YOUR ASSIGNMENT:
Using the listing, copy each whole line that features "toolbar".

======

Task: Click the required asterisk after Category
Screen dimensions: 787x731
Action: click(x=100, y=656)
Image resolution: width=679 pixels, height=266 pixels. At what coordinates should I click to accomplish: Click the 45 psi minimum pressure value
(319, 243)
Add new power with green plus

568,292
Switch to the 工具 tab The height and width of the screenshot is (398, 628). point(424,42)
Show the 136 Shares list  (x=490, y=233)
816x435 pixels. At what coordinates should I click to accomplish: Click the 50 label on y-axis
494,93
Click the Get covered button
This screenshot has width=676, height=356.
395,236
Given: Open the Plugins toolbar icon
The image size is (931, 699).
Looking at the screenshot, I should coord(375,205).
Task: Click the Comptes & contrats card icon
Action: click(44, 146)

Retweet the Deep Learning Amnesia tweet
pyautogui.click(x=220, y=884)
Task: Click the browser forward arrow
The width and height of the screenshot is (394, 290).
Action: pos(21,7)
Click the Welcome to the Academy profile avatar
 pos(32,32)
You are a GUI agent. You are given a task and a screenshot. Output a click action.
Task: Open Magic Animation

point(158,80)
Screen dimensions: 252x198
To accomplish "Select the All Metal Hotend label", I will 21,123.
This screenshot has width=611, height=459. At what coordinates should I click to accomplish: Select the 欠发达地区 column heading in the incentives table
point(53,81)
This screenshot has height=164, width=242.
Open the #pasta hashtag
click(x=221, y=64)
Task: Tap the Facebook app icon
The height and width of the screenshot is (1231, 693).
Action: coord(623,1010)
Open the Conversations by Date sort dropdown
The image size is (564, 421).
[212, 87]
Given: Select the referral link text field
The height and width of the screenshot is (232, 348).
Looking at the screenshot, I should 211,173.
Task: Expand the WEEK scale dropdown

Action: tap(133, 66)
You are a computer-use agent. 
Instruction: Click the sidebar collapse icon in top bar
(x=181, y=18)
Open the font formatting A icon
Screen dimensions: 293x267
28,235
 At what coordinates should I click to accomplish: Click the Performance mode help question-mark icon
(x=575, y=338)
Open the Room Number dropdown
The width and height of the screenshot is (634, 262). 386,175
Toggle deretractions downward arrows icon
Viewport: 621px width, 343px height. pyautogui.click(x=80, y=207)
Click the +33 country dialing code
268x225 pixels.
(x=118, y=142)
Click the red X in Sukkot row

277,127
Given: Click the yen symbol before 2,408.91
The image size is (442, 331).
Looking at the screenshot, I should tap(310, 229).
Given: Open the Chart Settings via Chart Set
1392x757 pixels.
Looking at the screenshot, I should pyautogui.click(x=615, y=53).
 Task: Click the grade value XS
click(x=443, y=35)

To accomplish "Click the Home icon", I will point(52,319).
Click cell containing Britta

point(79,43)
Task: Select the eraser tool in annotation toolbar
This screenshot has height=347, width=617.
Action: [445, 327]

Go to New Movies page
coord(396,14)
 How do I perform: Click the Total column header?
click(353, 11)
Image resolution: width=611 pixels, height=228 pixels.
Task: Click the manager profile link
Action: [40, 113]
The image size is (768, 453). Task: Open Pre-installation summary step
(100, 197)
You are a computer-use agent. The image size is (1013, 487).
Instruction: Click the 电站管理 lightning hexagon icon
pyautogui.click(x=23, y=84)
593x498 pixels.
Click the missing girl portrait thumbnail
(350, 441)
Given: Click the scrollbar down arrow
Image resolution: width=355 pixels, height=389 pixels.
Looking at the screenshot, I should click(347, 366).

======

SOLUTION TO THIS EXERCISE:
Given: Open the Plugins toolbar icon
Task: Select the eraser tool in annotation toolbar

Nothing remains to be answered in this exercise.